This task calls for copying every line in the data below that contains the word "chart".

━━━━━━━━━━━━━━━━

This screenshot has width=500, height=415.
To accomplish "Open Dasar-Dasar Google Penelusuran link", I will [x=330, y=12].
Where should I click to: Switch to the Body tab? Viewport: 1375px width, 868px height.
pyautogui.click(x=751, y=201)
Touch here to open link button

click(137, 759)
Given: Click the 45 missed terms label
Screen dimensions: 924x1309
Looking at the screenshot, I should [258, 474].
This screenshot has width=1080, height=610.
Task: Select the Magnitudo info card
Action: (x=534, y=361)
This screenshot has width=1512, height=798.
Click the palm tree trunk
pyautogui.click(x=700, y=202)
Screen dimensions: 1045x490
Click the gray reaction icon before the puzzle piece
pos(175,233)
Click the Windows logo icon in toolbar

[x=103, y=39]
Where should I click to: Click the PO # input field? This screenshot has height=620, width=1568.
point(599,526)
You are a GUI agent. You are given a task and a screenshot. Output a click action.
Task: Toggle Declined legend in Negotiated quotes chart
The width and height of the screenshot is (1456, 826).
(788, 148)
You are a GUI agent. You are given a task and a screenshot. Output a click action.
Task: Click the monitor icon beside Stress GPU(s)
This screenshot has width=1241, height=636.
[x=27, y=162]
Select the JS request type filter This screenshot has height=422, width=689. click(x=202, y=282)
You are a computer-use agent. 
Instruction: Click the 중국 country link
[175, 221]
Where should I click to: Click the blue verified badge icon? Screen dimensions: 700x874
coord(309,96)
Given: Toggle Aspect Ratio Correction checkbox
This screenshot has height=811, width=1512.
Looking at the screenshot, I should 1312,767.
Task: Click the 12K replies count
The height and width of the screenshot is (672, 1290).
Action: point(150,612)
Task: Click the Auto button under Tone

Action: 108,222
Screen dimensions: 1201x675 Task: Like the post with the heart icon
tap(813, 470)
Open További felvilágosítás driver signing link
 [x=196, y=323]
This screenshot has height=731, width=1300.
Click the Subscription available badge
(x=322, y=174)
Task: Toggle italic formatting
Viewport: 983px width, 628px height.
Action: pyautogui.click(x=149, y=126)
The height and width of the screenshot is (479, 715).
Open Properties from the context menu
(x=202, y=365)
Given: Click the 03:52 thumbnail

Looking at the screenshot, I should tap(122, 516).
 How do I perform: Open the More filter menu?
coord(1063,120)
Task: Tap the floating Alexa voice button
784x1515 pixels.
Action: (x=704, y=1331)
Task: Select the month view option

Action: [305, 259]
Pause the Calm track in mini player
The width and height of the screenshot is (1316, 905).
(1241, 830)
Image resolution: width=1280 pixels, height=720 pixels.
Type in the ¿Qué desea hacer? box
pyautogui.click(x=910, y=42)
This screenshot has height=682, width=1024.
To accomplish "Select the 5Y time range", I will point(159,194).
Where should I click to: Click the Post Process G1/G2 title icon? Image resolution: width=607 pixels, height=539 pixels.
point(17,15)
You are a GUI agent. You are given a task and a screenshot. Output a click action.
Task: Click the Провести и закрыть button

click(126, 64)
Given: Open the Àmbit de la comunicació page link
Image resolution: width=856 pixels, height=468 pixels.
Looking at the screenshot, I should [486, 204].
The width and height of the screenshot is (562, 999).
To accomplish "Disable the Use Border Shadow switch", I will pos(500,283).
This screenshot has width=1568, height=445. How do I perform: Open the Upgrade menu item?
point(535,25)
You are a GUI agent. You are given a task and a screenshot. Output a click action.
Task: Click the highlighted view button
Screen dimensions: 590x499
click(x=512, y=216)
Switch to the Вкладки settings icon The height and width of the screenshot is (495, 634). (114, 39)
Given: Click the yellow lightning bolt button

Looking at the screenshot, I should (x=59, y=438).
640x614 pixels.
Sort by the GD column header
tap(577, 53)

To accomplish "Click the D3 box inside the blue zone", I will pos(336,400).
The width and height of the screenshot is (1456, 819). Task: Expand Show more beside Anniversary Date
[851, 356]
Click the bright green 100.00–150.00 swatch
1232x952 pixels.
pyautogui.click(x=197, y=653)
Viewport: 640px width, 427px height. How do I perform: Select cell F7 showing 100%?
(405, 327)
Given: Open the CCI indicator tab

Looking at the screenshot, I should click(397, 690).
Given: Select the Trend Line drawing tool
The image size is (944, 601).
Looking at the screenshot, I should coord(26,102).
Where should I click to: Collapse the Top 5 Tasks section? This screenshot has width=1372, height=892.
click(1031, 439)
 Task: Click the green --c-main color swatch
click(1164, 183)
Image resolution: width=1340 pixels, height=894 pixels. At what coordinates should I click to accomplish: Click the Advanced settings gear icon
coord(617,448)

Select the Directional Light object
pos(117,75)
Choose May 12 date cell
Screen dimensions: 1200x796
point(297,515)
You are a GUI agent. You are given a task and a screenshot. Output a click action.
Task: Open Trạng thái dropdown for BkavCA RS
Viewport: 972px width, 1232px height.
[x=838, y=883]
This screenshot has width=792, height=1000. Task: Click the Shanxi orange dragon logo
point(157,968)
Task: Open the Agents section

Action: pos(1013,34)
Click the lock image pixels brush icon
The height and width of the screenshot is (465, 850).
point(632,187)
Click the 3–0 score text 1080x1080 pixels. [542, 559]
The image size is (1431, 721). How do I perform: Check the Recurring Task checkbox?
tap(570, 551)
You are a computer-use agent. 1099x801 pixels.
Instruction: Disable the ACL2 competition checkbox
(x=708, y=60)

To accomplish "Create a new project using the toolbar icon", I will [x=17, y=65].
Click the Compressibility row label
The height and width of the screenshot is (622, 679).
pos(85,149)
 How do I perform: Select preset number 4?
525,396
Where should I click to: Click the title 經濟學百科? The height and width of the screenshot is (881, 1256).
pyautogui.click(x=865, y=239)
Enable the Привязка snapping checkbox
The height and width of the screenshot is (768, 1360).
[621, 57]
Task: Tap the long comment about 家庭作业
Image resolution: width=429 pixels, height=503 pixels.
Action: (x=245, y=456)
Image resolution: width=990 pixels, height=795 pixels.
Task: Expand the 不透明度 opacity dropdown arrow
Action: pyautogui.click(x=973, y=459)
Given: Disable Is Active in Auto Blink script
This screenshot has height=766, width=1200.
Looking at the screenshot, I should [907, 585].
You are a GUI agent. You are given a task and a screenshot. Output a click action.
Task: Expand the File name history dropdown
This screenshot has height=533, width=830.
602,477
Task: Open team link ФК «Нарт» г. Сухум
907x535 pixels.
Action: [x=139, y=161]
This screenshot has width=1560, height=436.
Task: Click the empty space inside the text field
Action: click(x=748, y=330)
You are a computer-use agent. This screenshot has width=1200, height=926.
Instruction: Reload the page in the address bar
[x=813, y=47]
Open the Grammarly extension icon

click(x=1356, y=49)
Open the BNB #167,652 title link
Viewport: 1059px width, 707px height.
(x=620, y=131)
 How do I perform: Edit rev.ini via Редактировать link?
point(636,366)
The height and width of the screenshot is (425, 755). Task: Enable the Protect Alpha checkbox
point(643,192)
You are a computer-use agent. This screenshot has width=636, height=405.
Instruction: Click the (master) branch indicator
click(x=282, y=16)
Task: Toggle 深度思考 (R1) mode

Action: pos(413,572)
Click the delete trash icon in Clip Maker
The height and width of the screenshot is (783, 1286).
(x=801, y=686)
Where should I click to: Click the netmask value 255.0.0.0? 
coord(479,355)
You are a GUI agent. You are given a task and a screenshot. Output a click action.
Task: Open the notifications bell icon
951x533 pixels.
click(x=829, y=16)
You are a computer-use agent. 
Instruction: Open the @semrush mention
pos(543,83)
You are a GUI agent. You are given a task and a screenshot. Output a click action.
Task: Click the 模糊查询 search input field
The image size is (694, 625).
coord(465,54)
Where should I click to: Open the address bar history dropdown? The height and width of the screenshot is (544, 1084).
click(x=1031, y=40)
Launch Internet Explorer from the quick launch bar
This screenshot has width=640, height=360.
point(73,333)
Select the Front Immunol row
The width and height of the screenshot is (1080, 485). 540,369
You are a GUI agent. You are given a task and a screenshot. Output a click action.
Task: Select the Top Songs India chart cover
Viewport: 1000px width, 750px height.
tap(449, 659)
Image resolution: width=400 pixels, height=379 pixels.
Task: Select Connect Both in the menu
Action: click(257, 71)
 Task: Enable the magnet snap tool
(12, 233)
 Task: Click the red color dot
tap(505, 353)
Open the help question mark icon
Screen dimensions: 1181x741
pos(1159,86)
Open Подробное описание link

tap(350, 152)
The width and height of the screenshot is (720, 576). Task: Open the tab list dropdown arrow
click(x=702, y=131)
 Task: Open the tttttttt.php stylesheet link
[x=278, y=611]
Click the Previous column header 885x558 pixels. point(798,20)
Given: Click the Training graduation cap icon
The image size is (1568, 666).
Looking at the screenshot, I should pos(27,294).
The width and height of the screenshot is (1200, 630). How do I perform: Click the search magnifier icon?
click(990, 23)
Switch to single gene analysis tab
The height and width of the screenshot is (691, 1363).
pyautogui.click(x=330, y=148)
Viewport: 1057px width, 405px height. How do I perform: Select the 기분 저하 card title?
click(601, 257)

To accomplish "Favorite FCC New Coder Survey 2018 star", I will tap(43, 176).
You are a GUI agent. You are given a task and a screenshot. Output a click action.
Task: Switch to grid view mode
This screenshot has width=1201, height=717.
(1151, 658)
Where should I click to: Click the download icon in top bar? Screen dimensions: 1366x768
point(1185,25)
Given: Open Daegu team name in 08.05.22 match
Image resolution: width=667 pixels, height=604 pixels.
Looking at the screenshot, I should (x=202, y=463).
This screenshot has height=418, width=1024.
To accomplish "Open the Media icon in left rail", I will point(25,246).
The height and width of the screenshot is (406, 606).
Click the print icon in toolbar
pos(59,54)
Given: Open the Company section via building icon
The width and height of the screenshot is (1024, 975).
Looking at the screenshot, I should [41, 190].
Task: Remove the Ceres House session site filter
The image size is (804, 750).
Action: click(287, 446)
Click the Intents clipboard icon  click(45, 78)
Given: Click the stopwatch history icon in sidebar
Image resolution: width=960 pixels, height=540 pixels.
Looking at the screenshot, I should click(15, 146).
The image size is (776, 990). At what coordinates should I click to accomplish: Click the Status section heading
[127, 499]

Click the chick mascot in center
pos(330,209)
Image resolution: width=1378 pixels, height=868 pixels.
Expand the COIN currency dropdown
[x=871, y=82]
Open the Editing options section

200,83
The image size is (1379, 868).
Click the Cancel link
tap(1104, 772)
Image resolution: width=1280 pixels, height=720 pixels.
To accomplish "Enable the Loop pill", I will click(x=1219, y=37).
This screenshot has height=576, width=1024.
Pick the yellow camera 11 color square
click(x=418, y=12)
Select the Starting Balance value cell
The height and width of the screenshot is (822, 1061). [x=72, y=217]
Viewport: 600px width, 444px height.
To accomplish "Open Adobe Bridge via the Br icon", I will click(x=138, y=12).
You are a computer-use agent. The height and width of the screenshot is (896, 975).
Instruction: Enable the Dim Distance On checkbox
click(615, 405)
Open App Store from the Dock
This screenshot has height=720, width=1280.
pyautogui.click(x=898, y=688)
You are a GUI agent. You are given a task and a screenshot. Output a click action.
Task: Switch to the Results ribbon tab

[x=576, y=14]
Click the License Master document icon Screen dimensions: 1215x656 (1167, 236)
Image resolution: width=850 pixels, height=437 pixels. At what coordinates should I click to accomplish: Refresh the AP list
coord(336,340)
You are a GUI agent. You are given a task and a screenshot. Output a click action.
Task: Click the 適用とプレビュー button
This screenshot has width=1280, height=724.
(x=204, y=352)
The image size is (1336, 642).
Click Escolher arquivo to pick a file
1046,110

━━━━━━━━━━━━━━━━

Task solution>
Task: Toggle Declined legend in Negotiated quotes chart
Task: Select the Top Songs India chart cover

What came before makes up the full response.